Rechter Terror vor Gericht: «Werwolfkommandos»

Bereits seit einigen Wochen geht es im Rahmen des Kunstfests Weimar erneut um rechten Terror vor Gericht. Stand im letzten Jahr noch der in Bayern geführte Prozess gegen die Thüringer NSU-Terroristin Beate Zschäpe im Fokus, wird diesmal nach Hessen geblickt.
Schauspielerinnen und Schauspieler stehen bei einer Probe der Performance »Werwolfkommandos« auf der Bühne. © Christian Schuller/Performance »Werwolfkommandos« /dpa

Die Theaterregisseurin Marie Schwesinger sieht eine große Herausforderung darin, rechten Terror auf die Bühne zu bringen und künstlerisch zu verarbeiten. Die Frage, mit welcher Sprache man auf der Bühne rechten Positionen künstlerisch begegnet kann, habe sie mit «Werwolfkommandos», dass im Rahmen des Weimarer Kunstfestes am Samstag (18.00 Uhr) am Deutschen Nationaltheater (DNT) Weimar uraufgeführt wird, umgetrieben, sagt sie der Deutschen Presse-Agentur. Dennoch sei es wichtig, das Thema auf die Bühne zu bringen und aufzuarbeiten.

Wochenlang saß Schwesinger in Frankfurt am Main (Hessen) in dem Prozess um die Ermordung des Kassler Regierungspräsidenten Walter Lübke. Erst einmal nur als private Beobachterin. In den Prozess gegen den Bundeswehroffizier Franco A. geht sie dann schon mit der bewussten Absicht, dazu zu arbeiten. In beiden Fällen geht es um rechten Terror. Beide Fälle werden in Frankfurt verhandelt. Teilweise im selben Saal, von denselben Richtern. «Da hat sich eine ganz spannende Parallelität gezeigt», sagt Schwesinger, «auch in den Fragen und Problemen».

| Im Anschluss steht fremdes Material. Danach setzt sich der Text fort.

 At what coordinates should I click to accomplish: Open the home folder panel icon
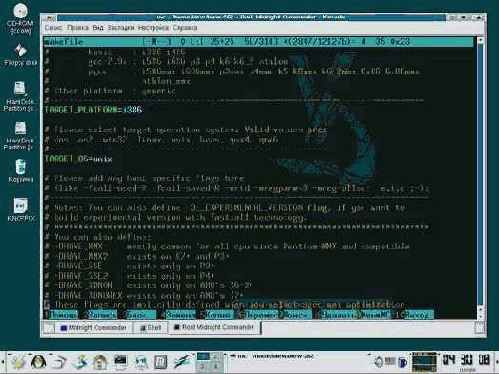pyautogui.click(x=100, y=362)
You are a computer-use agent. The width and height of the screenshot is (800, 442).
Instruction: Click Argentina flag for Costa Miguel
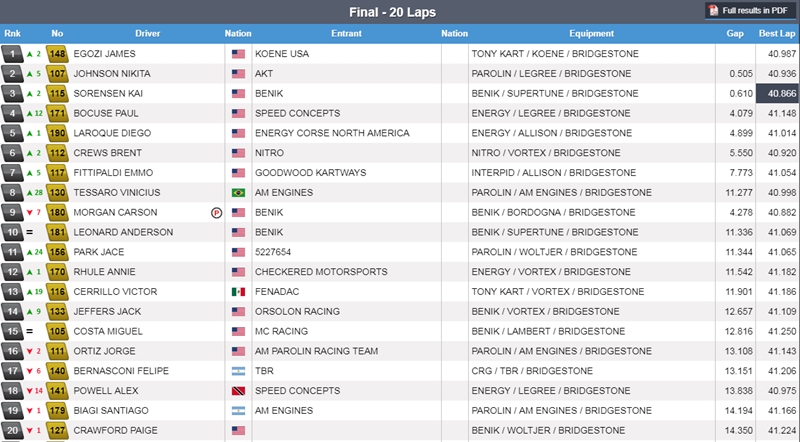coord(238,331)
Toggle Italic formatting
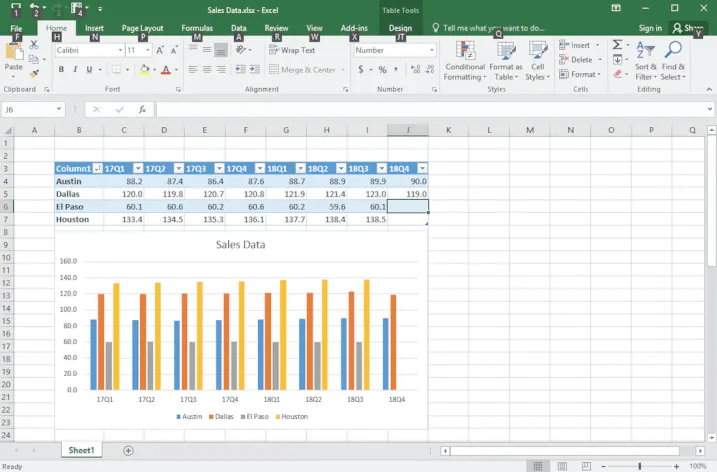 coord(75,70)
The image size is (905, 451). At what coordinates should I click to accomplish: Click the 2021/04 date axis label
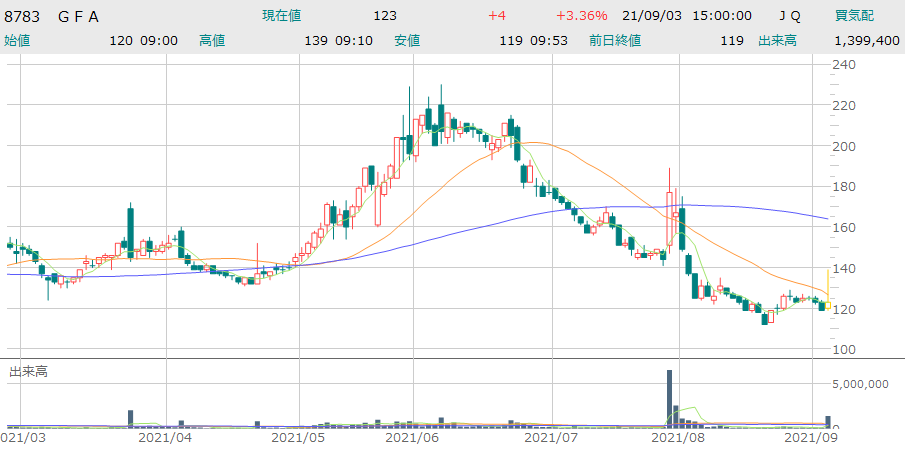pyautogui.click(x=164, y=438)
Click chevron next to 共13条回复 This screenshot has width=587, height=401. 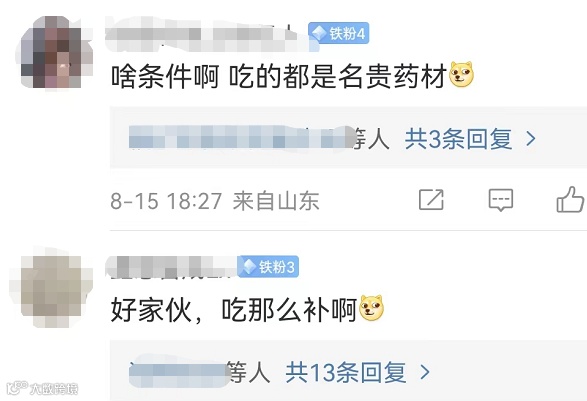pyautogui.click(x=425, y=372)
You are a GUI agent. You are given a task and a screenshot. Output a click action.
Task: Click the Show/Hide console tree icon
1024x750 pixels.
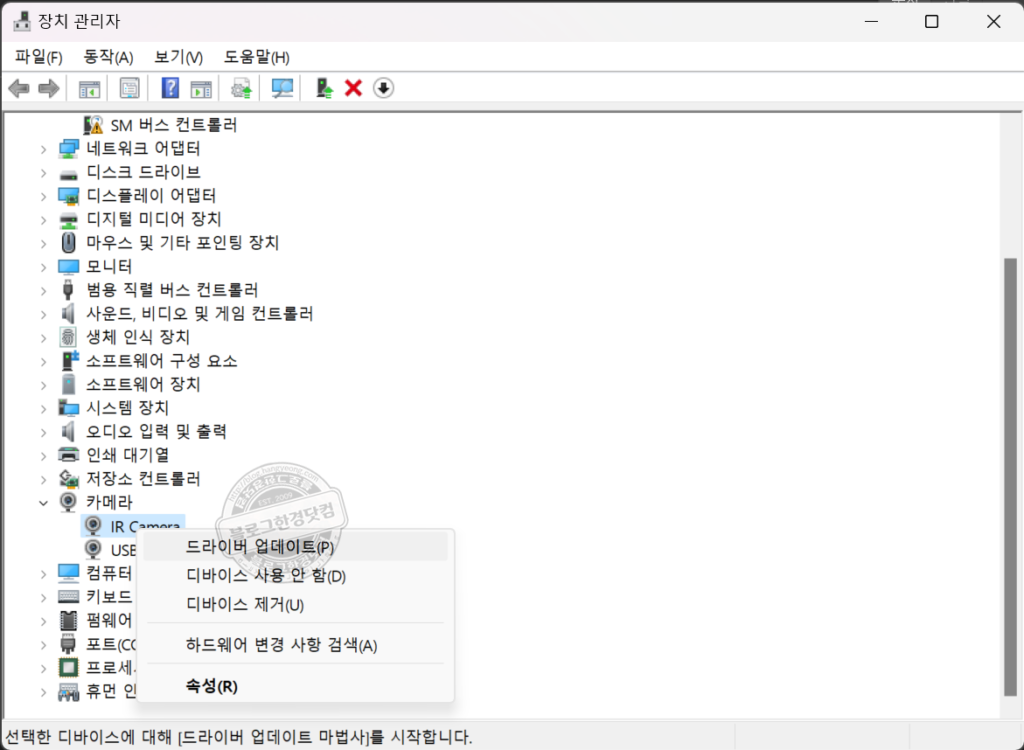point(87,88)

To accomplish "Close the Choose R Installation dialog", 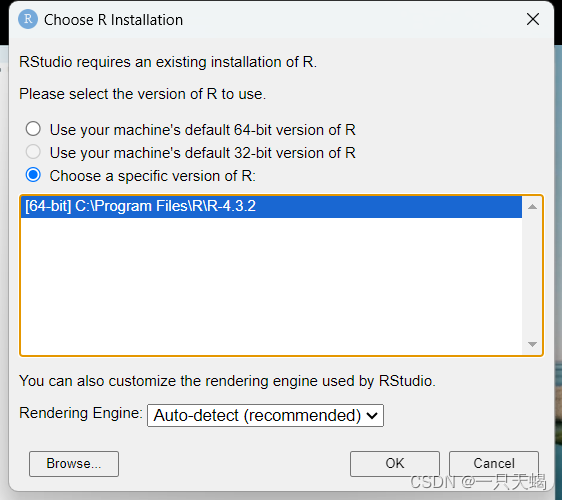I will [x=533, y=19].
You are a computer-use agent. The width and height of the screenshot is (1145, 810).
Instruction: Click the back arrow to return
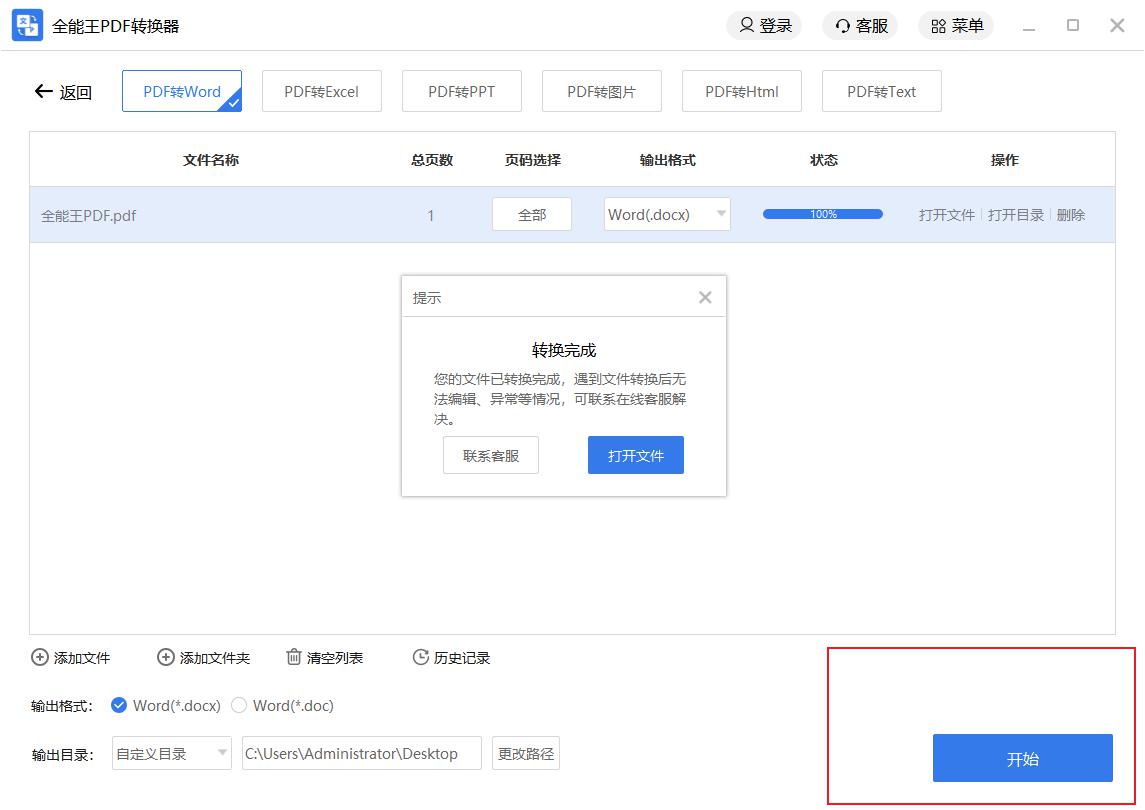click(43, 92)
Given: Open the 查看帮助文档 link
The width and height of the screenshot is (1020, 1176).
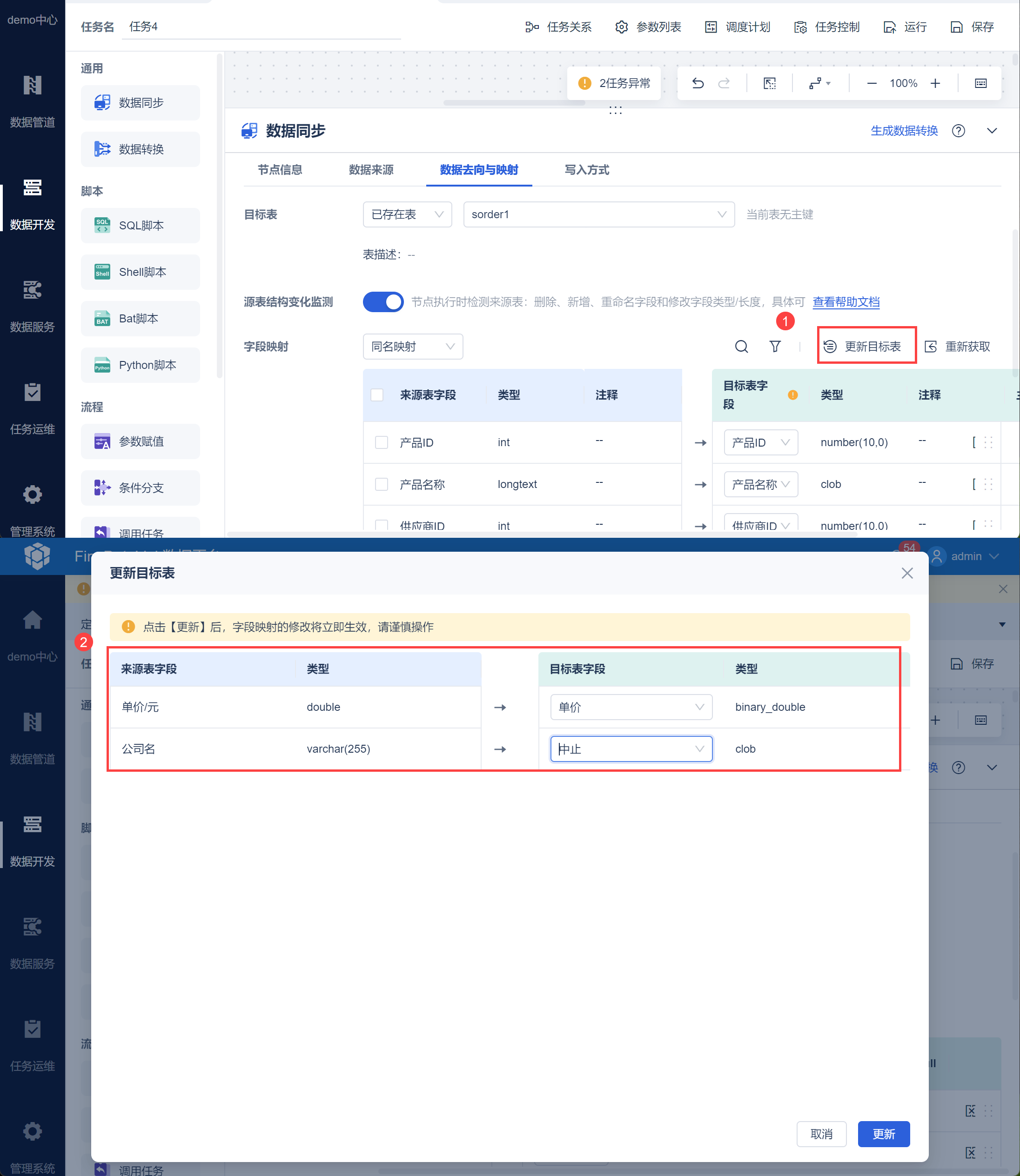Looking at the screenshot, I should [846, 301].
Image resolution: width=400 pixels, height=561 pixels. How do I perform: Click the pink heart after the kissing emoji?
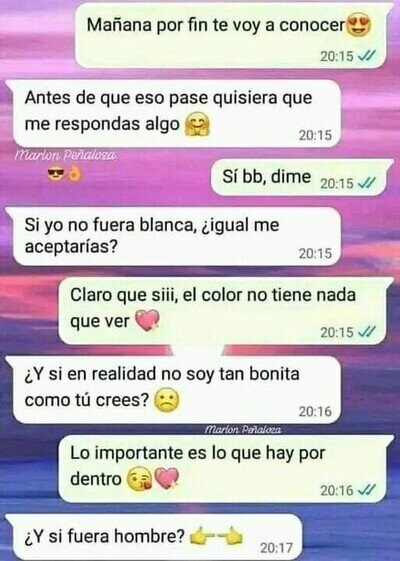coord(166,479)
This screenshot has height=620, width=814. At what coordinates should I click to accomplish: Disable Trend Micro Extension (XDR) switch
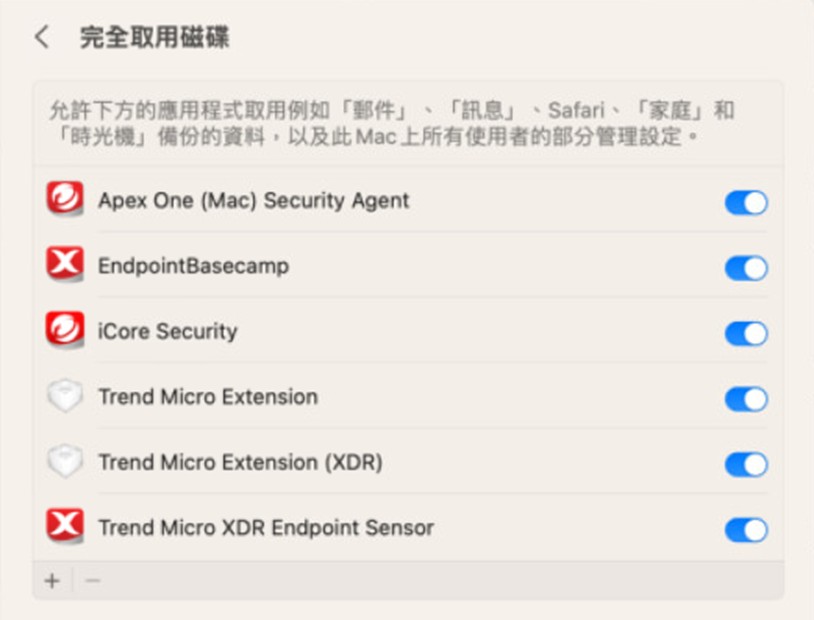click(746, 464)
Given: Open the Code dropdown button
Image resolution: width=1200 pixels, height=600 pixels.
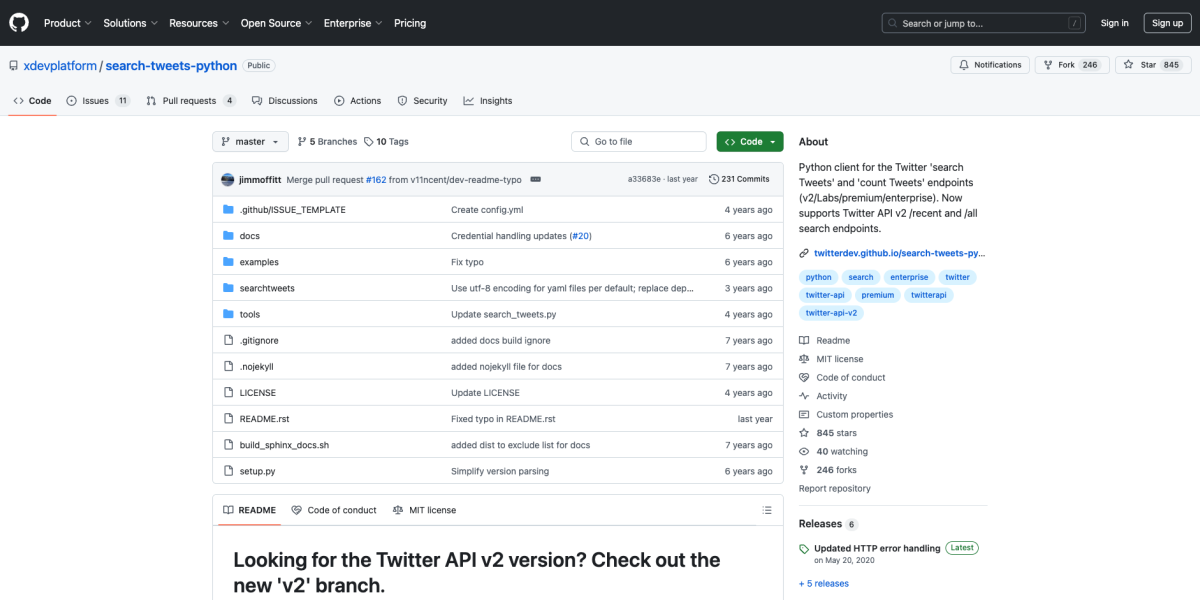Looking at the screenshot, I should 749,141.
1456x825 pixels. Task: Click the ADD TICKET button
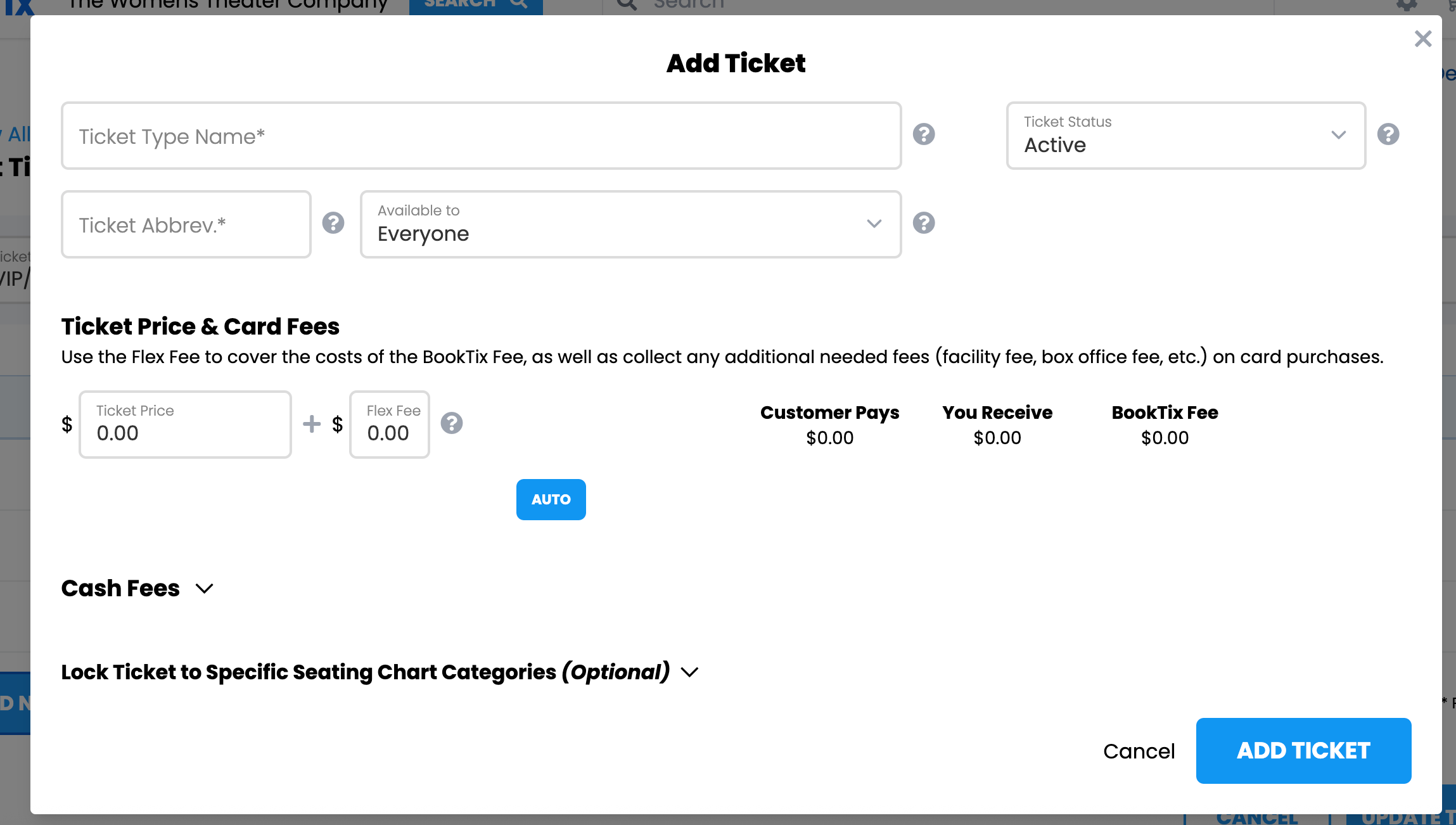(x=1304, y=751)
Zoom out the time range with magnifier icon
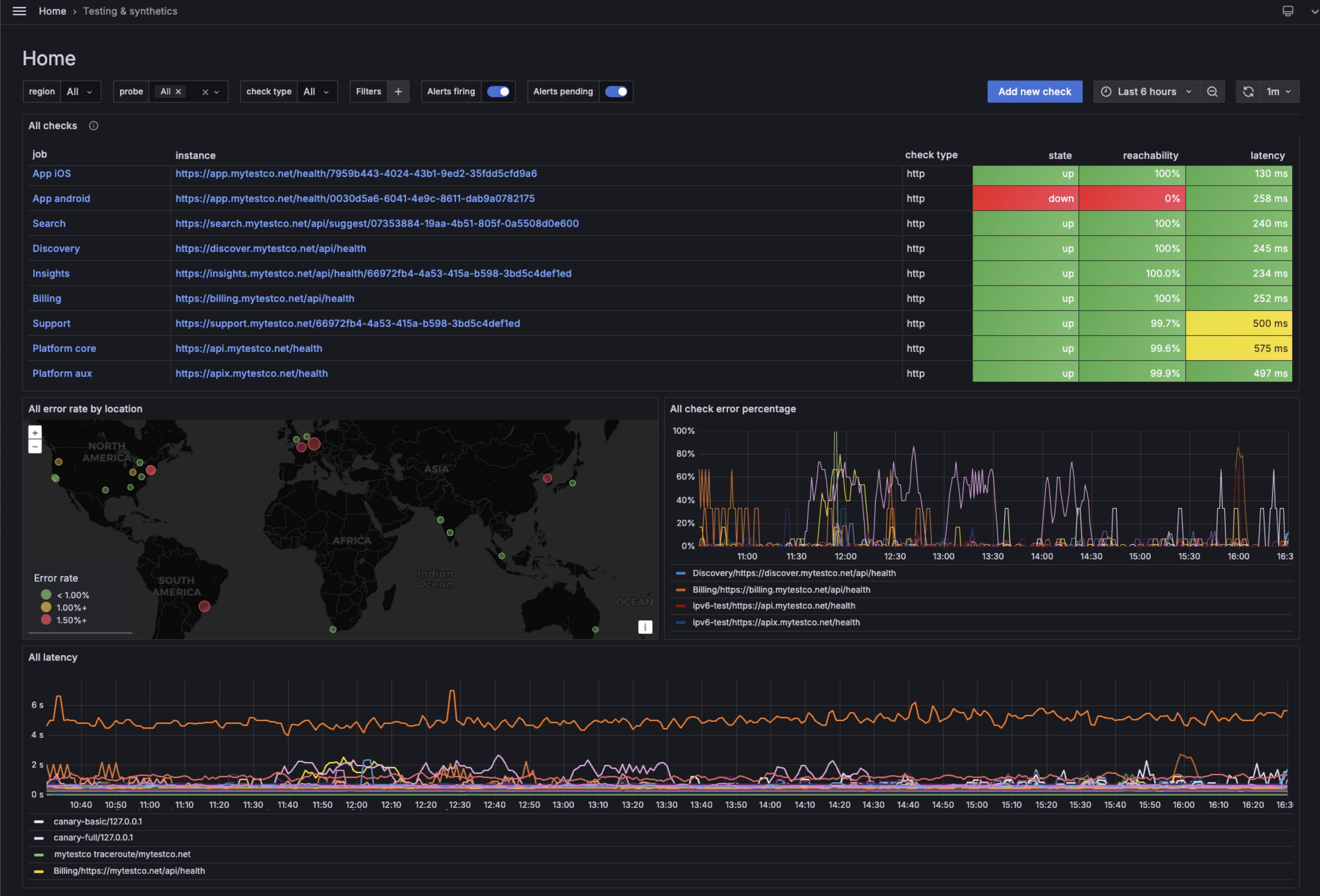The image size is (1320, 896). [1212, 92]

Walter Lübcke war am 1. Juni 2019 auf der Terrasse seines Hauses mit einem Kopfschuss aus nächster Nähe getötet worden. Die Tat gilt als erster rechtsextremistischer Mord an einem Politiker in der Bundesrepublik. Der Bundeswehroffizier Franco A. war im Juli nach 14 Monaten Prozess vom Oberlandesgericht Frankfurt unter anderem wegen der Vorbereitung einer schweren staatsgefährdenden Straftat zu einer Haftstrafe von fünf Jahren und sechs Monaten verurteilt worden. Er soll Angriffe auf hochrangige Politiker und Personen des öffentlichen Lebens geplant haben.

Gemeinsam mit den Dramaturginnen Julia Just und Fabiola Eidloth hat Schwesinger diese herausgearbeitet. Auch wenn es um Prozesse in Frankfurt am Main geht, gibt es laut Schwesinger eine Verbindung von «Werwolfkommandos» nach Weimar. «Beide Orte haben eine Verbindung zu den Themen und zu den Prozessen, die dort verhandelt worden sind», sagt sie.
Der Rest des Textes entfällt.